### TEXTE À LIRE:
L'assemblée est clairsemée, grisonante. Quelques sonotones sont fixés dernière les oreilles attentives des auditeurs confortablement installés dans les fauteuils du Théâtre du Nord, sur la Grand Place de Lille. A l'entrée de la salle, on distribue fièrement la caricature de Plantu représentant le prophète Mahommet, publiée par Le Monde au moment de l'emballement planétaire provoqué par le Jyllands Posten. Histoire de rappeler, ou pour faire croire, selon les avis, que le journal de référence possède encore un esprit d'indépendance.
Nous sommes à une réunion de la société des lecteurs du Monde. Jean Martin, son administrateur, et Jean-Marie Colombani, directeur du journal, sont venus expliquer aux actionnaires les évolutions de leur quotidien préféré.
Jean-Marie Colombani est fier de son travail. Il a sorti Le Monde de sa faillite permanente. Il a réussi à transformer le quotidien de référence en "marque", véritable "entreprise de production d'information". Tout cela malgré la crise de la publicité, qui boude les quotidiens depuis 2001. Tout cela malgré le reflux de la diffusion dûe, selon le directeur du journal, à la diminution du nombre de points de vente. Tout cela malgré les résultats négatifs du journal depuis 2002. Sa stratégie depuis dix ans? La construction d'un groupe puissant, dont Le Monde est le centre, la tête de la pieuvre dont les tentacules sont les journaux du Midi, Courrier International, Le Monde diplomatique, Télérama. Le Monde pert de l'argent? Qu'importe, les tentacules du groupe, eux, en gagnent, et financent le quotidien. En 2006, treize millions d'euros ont été drainés de la sorte. "Remboursé avec intérêts", précise Colombani. Nous sommes condamnés à le croire, faute de pouvoir vérifier.

### EXTRAIT DE DONNÉES:
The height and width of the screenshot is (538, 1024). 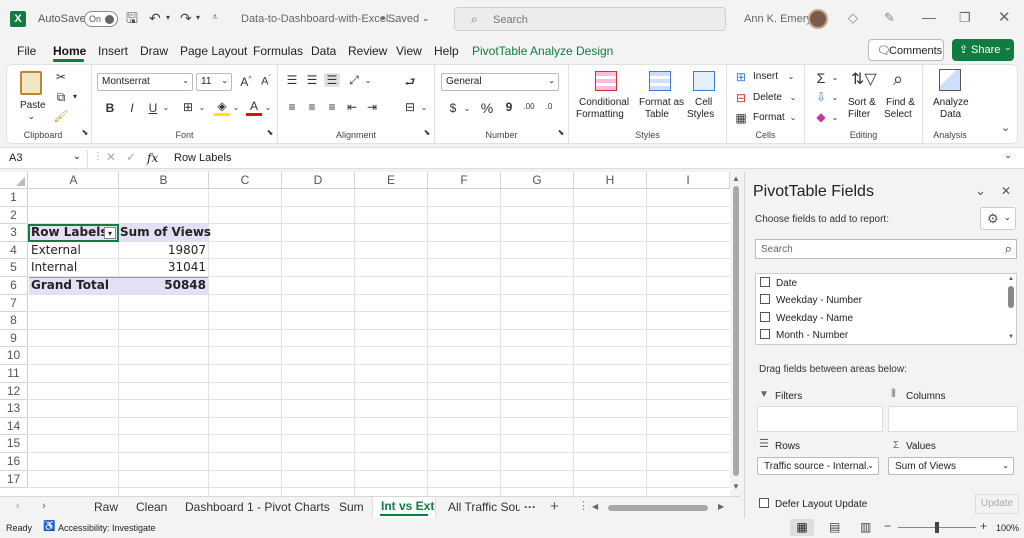 I want to click on cancel-entry-icon: ✕, so click(x=111, y=157).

### LISTE DES ACTIVITÉS:
- 1) Recopiez fidèlement le passage du texte sur le journal Le Monde qui s'ouvre sur les mots « L'assemblée est clairsemée, grisonante. » et se termine par « leur quotidien préféré. ».
- 2) Poursuivez le texte sur le journal Le Monde à partir de sa dernière phrase.

### RÉPONSES ATTENDUES:
- 1)
L'assemblée est clairsemée, grisonante. Quelques sonotones sont fixés dernière les oreilles attentives des auditeurs confortablement installés dans les fauteuils du Théâtre du Nord, sur la Grand Place de Lille. A l'entrée de la salle, on distribue fièrement la caricature de Plantu représentant le prophète Mahommet, publiée par Le Monde au moment de l'emballement planétaire provoqué par le Jyllands Posten. Histoire de rappeler, ou pour faire croire, selon les avis, que le journal de référence possède encore un esprit d'indépendance.
Nous sommes à une réunion de la société des lecteurs du Monde. Jean Martin, son administrateur, et Jean-Marie Colombani, directeur du journal, sont venus expliquer aux actionnaires les évolutions de leur quotidien préféré.

- 2)
Autre avantage, l'actionnariat du groupe est éclaté. Pas comme Libé, devenu la propriété d'Edouard de Rotschild, "aimable et respectable personne", ni comme le Figaro, propriété de Dassault. Ici, "tout le monde est actionnaire du Monde, mais personne ne l'est directement. Avant la constitution du groupe, nous subissions des pressions, depuis nous sommes plus forts. Si certaines personnes avancent que nous sommes compromis, vous pouvez être sûr qu'ils ont tort". Evidemment, cela se voit moins qu'à Libération. Seulement Jean-Marie Colombani, si fier de son indépendance, oublie de préciser que Le Monde Entreprises (qui regroupe les sociétés actionnaires du groupe) pèse tout de même pour 10,43% dans l'actionnariat. On trouve parmis ces "actionnaires partenaires" Air France, le Crédit mutuel, BNP Paribas, Danone, Les Editions du Seuil, Fayard, Sagem, EADS, Total Fina Elf, Axa. Beaucoup de poids lourds de multiples secteurs économiques français. Autant d'annonceurs qui se servent du Monde comme vecteur pour leur image.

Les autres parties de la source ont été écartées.